Just caught that April nat gas futures jumped 6% on Friday - hitting a one-month high. The whole thing is tied to the Middle East situation and what it could mean for global LNG supplies. Apparently Qatar's Ras Laffan facility (the world's largest nat gas export hub) got hit by a drone attack and shut down. That's about 20% of global LNG production offline, which is pretty significant.



The geopolitical risk is real here - if the Strait of Hormuz gets disrupted, we could see a major supply crunch. That would definitely push US nat gas exports higher since domestic production hasn't been hit hard by the conflict.

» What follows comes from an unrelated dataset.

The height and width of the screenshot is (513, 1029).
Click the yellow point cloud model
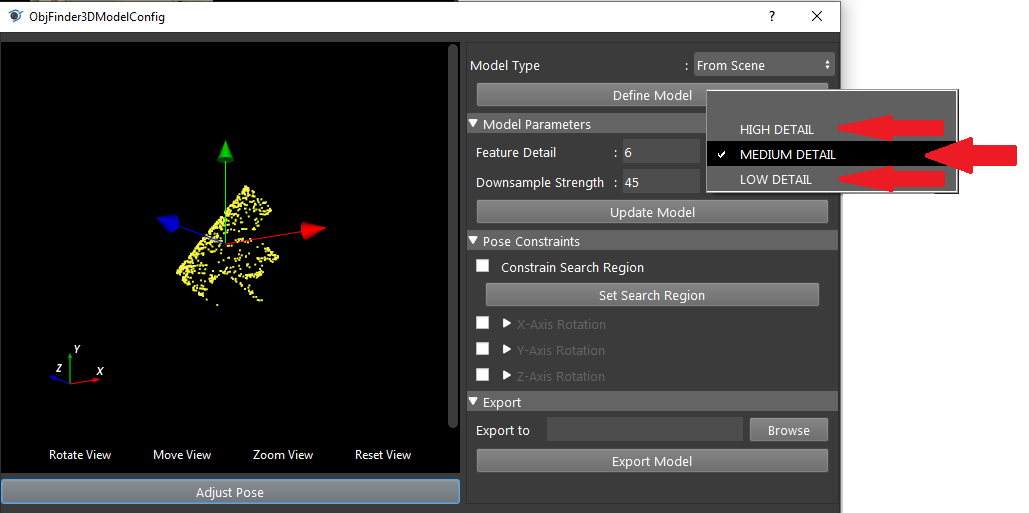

Meanwhile, European nat gas prices already spiked to a 3-year high earlier this week on the same concerns.

But there's pushback too. US production is sitting near record levels at 113.6 bcf/day, and the EIA just bumped up their 2026 nat gas production forecast to 109.97 bcf/day. More supply coming online is bearish for prices. Plus, warmer weather is expected across the eastern US through early March, which would cut heating demand - another headwind.

On the inventory side, last week's draw was -132 bcf, bigger than the -124 bcf consensus, so that's supportive. But nat gas stockpiles are still running about 7% above year-ago levels. Feels like we've got competing forces here - supply disruption fears pushing prices up, but rising US production and mild weather keeping a lid on how high they can go.